AGENCY: Surface Transportation Board, DOT.
ACTION: Decision No. 2 in STB Finance Docket No. 34738; Notice of
Acceptance of Primary Application and Related Filings; Issuance of
Procedural Schedule.\1\
-----------------------------------------------------------------------
SUMMARY: The Surface Transportation Board (Board) is accepting for
consideration: the primary application filed August 3, 2005, by Paducah
& Louisville Railway, Inc. (P&L) and CSX Transportation, Inc. (CSXT);
the Sub-No. 1 related filing filed August 3, 2005, by Evansville
Western Railway, Inc. (EVWR); and the Sub-No. 2 related filing filed
August 3, 2005, by Four Rivers Transportation, Inc. (FRTI) and P&L.

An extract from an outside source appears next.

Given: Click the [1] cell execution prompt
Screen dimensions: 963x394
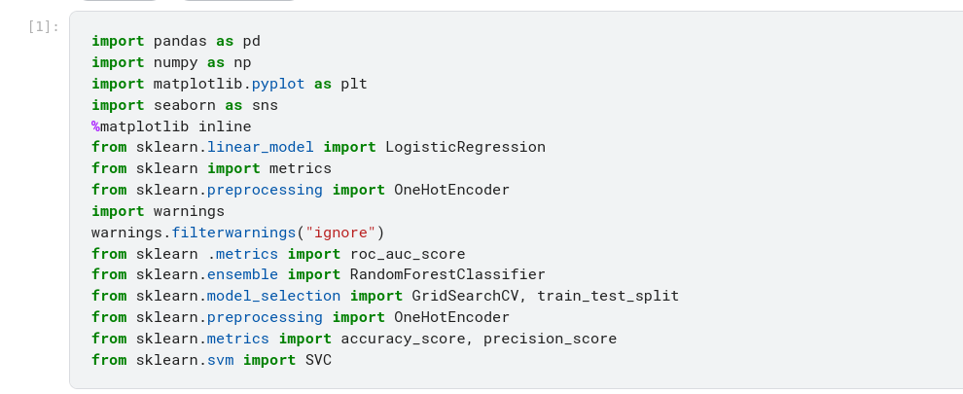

---------------------------------------------------------------------------
\1\ This decision covers: the application filed in STB Finance
Docket No. 34738, Paducah & Louisville Railway, Inc.--Acquisition--
CSX Transportation, Inc.; the exemption notice filed in STB Finance
Docket No. 34738 (Sub-No. 1), Evansville Western Railway, Inc.--
Acquisition and Operation Exemption--Paducah & Louisville Railway,
Inc.; and the exemption notice filed in STB Finance Docket No. 34738
(Sub-No. 2), Four Rivers Transportation, Inc. And Paducah &
Louisville Railway, Inc.--Continuance in Control Exemption--
Evansville Western Railway, Inc. The application filed in STB
Finance Docket No. 34738 is referred to as the ``primary
application.'' The exemption notices filed in STB Finance Docket No.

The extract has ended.